Ausgewählter Text >>
______

Die Physik unserer Plattenspieler


  • Als Maschinenbauer ist für mich ein Plattenspieler ein Gerät, das vorrangig technische Ziele erfüllen muss. „Form folgt der Funktion“. Erst diese Forderung guter Designer des 20. Jahrhunderts hat die Maschinenbauer wieder zu sauberen Konstruktionen ohne Schnörkel zurückgeführt. Um sich im Wettbewerb gegen Marktbegleiter durchzusetzen, tauchen leider insbesondere auch bei Plattenspielern wieder Schnörkel und Verzierungen auf. Auch sehe ich im zunehmenden pseudotechnischen Klapperatismus eine große Gefahr der Qualitätsminderung.



    Diesen Thread starte ich mit der Bitte um Beiträge zur „Physik des Plattenspielers“ und beginne mit der Beschreibung des EAT s-forte. Wenn ich oberen Bereich der Latte starte, wünsche ich mir genauso die Beschreibungen einfacherer Plattenspieler und insbesondere auch der Vintage-Stars Dual, Thorens, Lenco und Co.



    Grüße aus Österreich

    Kurt


  • EAT s-forte


    Lange habe ich einen Plattenspieler gesucht, der das technisch Erforderliche möglichst perfekt und ohne Schnörkel erfüllt.

______

[Einträge zur Position von Wörtern und Elementen]
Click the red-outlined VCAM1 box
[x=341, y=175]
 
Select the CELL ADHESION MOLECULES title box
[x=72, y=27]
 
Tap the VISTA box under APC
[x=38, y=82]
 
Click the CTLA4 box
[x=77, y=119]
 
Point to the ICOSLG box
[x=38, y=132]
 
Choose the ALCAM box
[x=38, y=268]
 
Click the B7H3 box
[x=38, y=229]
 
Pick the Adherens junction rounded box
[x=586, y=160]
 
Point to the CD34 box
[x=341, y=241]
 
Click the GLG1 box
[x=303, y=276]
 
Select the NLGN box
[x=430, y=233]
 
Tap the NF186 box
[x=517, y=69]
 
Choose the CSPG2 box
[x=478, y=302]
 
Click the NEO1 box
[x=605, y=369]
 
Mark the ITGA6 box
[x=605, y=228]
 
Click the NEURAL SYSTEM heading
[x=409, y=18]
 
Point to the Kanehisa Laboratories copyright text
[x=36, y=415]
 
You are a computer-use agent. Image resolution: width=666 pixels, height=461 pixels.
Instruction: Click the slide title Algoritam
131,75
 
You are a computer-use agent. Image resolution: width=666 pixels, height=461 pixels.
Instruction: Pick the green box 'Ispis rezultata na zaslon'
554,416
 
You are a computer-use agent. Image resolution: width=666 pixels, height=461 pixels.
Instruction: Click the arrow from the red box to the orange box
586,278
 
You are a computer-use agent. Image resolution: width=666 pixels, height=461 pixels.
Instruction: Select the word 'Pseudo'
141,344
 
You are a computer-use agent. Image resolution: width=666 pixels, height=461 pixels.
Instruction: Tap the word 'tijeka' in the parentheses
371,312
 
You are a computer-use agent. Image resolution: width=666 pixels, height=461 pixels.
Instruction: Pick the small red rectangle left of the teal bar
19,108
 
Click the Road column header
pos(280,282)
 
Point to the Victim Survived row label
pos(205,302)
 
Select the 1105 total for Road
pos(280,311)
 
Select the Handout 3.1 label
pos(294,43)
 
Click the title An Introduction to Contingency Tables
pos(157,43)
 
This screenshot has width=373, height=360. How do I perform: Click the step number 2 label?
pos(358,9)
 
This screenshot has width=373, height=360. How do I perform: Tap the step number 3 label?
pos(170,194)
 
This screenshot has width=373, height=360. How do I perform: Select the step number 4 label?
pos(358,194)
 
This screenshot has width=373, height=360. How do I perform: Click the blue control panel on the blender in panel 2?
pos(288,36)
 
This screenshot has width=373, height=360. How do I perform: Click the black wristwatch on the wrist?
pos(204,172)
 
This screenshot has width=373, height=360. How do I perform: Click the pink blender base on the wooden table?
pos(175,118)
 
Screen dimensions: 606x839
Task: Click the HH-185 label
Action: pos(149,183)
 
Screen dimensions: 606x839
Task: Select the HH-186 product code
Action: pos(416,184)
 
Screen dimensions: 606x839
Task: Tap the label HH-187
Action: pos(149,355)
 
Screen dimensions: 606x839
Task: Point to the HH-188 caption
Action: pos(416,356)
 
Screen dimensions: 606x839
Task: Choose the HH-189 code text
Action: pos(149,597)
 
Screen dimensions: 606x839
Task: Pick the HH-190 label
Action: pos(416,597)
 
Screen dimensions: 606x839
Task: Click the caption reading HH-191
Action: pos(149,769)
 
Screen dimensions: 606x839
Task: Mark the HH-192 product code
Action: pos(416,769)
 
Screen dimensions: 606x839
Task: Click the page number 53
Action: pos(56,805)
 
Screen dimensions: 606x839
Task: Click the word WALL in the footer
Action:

______

Aufgabe 1 >>
Übertrage diesen Satz aus dem Text über die Physik des Plattenspielers ins Englische: „Als Maschinenbauer ist für mich ein Plattenspieler ein Gerät, das vorrangig technische Ziele erfüllen muss.“
Aufgabe 2 >>
Schreibe im Text über die Physik des Plattenspielers die Passage von „Die Physik unserer“ bis „Lenco und Co.“ neu, wobei „Marktbegleiter“ durch „Konkurrenten“ ersetzt wird.
Aufgabe 3 >>
Führe den Text über die Physik des Plattenspielers im Anschluss an seinen letzten Satz weiter.

Lösung 1 >>
As a mechanical engineer, I see a turntable as a device that must primarily fulfill technical goals.

Lösung 2 >>
Die Physik unserer Plattenspieler


  • Als Maschinenbauer ist für mich ein Plattenspieler ein Gerät, das vorrangig technische Ziele erfüllen muss. „Form folgt der Funktion“. Erst diese Forderung guter Designer des 20. Jahrhunderts hat die Maschinenbauer wieder zu sauberen Konstruktionen ohne Schnörkel zurückgeführt. Um sich im Wettbewerb gegen Konkurrenten durchzusetzen, tauchen leider insbesondere auch bei Plattenspielern wieder Schnörkel und Verzierungen auf. Auch sehe ich im zunehmenden pseudotechnischen Klapperatismus eine große Gefahr der Qualitätsminderung.



    Diesen Thread starte ich mit der Bitte um Beiträge zur „Physik des Plattenspielers“ und beginne mit der Beschreibung des EAT s-forte. Wenn ich oberen Bereich der Latte starte, wünsche ich mir genauso die Beschreibungen einfacherer Plattenspieler und insbesondere auch der Vintage-Stars Dual, Thorens, Lenco und Co.

Lösung 3 >>
    Angetrieben wird im EAT s-forte mit zwei nicht hörbaren Synchronmotoren, die stur mit der Netzfrequenz laufen (die reale Netzfrequenzschwankung in unserem Stromnetz liegt bei +/- 0,025 Hertz, damit schwankt der Kammerton A mit 440 Hz um +/- 0,22 Hz. Orchester stimmen ihre Instrumente zwischen 442 und 444 Hz. Die Stimmung eines Streichinstrumentes vom Anfang bis zum Ende einer Symphonie kann bis zu 3 Hz driften). Synchronmotoren ruckeln leider beim Polwechsel. Dies wird beim EAT mit hochelastischen Triebriemen durch Dehnung und Zusammenziehen auf der Strecke zwischen Motor und Plattenteller aufgefangen. Hierfür müssen die Riemen bei geringer Zugkraft am Teller immer innerhalb der Haftreibung bleiben, was mit der etwas raueren Oberfläche des Tellerylinders erreicht wird. Im Zusammenspiel mit einem 15 Kilo schweren Teller, dessen großer Durchmesser mit 36 cm Durchmesser sein Gewicht nach außen schiebt und damit die Trägheit zusätzlich vergrößert, ist der Gleichlauf so stabil, wie er von keinem anderen Konzept erreicht werden kann.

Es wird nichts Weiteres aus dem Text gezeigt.